→ **HOW TO COMPLETE THIS TASK**
List the countries that the news briefing says Mike Pompeo's 10-day trip will include visits to.

Daily Kickoff
Good Monday morning!
Over the weekend, Secretary of State Mike Pompeo embarked on a 10-day trip that will include visits to Israel, the United Arab Emirates, Qatar and Saudi Arabia to discuss Iran and regional issues.
Pompeo will attend a trilateral summit with Israeli Prime Minister Benjamin Netanyahu and Bahraini Foreign Minister Abdullatif al-Zayani in Jerusalem on Wednesday.
Jerusalem Post editor-in-chief Yaakov Katzspeculated that the high-profile visits to the region could indicate the Trump administration is closely coordinating a military strike on Iran’s nuclear facilities in the final weeks of Trump’s presidency.
Israeli Mossad agents reportedly assassinated Al Qaeda’s second-highest ranking leader, Abu Muhammad al-Masri — who helped mastermind the 1998 bombings of two U.S. embassies in Africa — on the streets of Tehran in August at the behest of the United States.
Israel has announced that Eytan Stibbe will become the second-ever Israeli astronaut in space when he deploys to the International Space Station next year.

→ **STORED DATA**
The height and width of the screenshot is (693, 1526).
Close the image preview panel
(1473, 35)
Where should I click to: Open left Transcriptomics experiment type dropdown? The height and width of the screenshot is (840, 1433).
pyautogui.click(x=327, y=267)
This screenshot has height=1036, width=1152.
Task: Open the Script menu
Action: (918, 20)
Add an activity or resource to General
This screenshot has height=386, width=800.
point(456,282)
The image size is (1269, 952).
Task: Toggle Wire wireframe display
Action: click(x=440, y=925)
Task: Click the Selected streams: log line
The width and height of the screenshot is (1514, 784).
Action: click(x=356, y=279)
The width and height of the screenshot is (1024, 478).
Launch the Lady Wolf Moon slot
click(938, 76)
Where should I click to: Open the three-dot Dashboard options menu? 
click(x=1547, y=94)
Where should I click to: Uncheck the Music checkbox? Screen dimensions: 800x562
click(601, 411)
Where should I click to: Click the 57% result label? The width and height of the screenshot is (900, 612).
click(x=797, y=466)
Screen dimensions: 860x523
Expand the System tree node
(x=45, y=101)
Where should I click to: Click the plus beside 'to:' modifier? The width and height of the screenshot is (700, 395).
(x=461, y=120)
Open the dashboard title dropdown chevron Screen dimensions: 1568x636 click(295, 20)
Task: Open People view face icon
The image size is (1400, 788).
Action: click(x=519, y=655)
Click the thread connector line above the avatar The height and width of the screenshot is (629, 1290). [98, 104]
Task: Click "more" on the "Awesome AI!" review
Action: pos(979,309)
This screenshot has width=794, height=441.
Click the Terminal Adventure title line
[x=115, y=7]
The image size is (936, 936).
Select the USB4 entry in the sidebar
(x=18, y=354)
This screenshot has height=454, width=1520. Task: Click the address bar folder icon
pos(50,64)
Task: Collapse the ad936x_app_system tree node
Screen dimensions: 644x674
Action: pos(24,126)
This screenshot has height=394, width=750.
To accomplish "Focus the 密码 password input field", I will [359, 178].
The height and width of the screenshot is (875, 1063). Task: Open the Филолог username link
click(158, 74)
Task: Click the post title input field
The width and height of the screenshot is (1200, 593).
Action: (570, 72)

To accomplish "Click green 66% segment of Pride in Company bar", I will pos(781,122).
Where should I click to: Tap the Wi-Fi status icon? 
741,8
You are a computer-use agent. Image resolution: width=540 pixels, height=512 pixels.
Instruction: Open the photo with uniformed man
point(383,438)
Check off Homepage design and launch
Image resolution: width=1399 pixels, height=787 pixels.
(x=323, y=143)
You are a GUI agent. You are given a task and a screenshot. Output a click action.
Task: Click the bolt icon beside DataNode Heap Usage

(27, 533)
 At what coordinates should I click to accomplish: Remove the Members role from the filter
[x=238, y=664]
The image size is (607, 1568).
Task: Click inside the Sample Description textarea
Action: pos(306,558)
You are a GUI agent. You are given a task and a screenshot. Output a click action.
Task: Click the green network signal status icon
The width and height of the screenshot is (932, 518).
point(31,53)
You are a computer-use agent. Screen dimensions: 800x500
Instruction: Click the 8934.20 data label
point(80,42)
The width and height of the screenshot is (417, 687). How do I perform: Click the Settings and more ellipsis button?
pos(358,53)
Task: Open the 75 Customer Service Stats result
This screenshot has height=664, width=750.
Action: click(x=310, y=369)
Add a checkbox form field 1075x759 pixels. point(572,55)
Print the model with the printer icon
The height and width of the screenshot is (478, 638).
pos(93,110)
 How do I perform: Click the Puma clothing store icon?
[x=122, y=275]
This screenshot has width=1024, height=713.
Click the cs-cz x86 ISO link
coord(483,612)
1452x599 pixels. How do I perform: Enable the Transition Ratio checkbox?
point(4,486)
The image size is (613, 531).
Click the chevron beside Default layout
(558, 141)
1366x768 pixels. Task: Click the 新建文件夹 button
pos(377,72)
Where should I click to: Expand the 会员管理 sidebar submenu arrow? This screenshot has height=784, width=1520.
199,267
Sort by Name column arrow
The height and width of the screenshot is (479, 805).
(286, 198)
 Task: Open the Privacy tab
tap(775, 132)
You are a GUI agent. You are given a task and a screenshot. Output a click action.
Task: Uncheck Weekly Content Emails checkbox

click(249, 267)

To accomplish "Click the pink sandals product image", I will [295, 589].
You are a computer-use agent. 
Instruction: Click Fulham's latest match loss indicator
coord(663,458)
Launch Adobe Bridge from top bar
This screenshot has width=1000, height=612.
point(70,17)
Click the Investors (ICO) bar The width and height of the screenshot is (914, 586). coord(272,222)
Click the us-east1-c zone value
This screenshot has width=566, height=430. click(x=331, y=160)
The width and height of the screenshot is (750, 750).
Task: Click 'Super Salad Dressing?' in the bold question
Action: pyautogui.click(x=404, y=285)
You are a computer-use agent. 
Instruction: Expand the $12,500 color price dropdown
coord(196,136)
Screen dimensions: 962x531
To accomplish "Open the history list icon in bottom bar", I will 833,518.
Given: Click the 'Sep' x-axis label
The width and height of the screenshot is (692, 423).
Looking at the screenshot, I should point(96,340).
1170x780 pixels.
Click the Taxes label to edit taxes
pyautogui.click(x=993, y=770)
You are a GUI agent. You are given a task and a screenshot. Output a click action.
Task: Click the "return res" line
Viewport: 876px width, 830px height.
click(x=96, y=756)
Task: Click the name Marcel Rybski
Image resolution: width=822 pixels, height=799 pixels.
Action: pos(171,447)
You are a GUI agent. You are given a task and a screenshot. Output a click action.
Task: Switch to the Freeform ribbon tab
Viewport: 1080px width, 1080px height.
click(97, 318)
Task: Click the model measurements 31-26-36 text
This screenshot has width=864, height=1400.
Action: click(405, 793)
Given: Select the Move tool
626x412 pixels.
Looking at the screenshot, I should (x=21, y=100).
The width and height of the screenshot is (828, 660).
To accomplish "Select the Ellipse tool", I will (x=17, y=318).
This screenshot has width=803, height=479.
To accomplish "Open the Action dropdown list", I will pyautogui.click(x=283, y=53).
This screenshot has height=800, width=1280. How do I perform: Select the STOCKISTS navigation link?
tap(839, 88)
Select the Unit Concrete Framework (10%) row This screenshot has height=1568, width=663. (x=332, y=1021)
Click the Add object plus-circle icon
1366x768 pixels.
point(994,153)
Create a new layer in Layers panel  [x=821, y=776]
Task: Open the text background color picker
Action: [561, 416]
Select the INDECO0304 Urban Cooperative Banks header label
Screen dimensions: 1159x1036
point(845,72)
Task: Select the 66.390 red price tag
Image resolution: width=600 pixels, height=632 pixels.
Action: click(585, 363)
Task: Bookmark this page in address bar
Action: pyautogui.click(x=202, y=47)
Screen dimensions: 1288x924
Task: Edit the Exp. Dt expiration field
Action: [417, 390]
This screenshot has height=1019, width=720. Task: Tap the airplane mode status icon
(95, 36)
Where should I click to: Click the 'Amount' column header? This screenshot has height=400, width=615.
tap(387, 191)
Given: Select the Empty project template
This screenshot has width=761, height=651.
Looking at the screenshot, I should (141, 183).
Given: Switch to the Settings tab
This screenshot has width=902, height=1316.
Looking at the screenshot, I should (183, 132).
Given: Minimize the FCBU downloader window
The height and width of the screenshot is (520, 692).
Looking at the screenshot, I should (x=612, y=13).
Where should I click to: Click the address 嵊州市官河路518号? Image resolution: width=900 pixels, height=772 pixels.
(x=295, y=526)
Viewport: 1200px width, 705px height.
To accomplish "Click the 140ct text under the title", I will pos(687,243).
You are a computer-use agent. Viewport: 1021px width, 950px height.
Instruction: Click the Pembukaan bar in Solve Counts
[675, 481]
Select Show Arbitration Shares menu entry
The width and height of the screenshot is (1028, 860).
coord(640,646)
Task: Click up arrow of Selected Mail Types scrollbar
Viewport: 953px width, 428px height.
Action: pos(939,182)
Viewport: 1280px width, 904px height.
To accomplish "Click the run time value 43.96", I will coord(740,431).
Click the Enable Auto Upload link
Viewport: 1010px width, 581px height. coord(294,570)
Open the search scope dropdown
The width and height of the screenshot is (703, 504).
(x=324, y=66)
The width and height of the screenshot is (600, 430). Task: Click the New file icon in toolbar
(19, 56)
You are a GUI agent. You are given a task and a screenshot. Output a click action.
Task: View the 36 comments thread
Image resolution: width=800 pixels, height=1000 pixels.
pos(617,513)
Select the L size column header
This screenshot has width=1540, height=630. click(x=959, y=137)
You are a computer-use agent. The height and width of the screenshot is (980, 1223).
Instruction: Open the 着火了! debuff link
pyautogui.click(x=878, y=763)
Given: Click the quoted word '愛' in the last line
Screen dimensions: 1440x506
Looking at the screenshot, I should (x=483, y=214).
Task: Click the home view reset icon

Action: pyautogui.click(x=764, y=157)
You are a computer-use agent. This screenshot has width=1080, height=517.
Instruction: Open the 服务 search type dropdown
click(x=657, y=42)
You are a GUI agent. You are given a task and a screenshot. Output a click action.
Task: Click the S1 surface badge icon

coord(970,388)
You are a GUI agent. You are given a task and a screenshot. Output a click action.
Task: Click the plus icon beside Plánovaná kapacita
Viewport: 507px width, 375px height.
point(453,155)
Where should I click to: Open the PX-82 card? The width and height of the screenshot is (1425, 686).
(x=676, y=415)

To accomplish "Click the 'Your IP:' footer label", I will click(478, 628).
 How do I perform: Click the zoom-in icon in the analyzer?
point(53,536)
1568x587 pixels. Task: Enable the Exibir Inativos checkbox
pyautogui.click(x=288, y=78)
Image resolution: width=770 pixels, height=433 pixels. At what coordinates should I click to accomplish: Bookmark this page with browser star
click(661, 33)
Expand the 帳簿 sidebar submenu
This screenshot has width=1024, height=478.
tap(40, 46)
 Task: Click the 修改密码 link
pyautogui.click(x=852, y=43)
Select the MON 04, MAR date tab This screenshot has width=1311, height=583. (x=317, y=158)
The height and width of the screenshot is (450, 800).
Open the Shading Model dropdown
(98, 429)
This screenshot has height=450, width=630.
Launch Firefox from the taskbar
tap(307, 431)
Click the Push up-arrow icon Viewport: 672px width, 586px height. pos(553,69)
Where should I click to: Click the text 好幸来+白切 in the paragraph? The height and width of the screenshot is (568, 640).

→ **EXPECTED ANSWER**
Israel, the United Arab Emirates, Qatar, Saudi Arabia